Records contained in a dataset:
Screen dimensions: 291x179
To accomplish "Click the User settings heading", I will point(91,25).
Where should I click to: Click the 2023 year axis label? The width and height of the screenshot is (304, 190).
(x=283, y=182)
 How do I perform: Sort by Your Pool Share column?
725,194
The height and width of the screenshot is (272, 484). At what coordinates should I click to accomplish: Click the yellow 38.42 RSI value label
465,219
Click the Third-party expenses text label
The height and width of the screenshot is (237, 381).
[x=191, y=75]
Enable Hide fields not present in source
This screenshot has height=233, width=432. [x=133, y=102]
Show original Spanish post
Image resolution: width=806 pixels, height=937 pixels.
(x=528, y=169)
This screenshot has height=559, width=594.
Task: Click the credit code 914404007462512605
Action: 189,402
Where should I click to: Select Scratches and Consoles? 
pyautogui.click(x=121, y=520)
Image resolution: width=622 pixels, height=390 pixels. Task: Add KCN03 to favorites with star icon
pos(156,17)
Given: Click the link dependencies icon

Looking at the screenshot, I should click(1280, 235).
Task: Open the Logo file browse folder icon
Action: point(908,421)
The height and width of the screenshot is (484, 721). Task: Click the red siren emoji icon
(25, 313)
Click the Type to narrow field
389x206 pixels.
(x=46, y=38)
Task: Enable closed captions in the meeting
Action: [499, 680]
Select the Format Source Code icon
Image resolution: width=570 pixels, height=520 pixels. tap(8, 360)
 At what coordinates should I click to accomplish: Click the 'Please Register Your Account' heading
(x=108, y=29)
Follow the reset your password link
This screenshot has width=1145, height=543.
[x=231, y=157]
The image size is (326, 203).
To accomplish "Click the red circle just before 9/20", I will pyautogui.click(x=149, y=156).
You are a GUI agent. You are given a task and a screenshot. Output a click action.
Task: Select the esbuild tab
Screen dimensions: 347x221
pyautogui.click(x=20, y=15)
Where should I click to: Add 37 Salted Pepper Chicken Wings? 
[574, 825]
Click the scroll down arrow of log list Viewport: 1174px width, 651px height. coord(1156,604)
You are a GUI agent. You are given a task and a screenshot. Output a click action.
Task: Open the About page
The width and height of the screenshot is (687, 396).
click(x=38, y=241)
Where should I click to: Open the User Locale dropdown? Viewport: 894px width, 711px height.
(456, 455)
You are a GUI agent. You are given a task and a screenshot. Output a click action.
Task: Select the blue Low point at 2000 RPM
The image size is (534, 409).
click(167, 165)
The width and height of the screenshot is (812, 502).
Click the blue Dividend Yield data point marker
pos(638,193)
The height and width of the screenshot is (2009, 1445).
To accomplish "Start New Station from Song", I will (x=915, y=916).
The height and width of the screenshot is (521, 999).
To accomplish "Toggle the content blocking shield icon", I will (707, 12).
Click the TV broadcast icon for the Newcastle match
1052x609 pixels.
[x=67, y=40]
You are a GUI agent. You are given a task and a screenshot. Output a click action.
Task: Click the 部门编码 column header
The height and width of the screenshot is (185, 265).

The task: Your answer must consist only of the lines from the one with "The height and width of the screenshot is (521, 999)." through the final line of the entries, each retyped exactly.

Result for this task:
The height and width of the screenshot is (521, 999).
To accomplish "Toggle the content blocking shield icon", I will (707, 12).
Click the TV broadcast icon for the Newcastle match
1052x609 pixels.
[x=67, y=40]
You are a GUI agent. You are given a task and a screenshot. Output a click action.
Task: Click the 部门编码 column header
The height and width of the screenshot is (185, 265).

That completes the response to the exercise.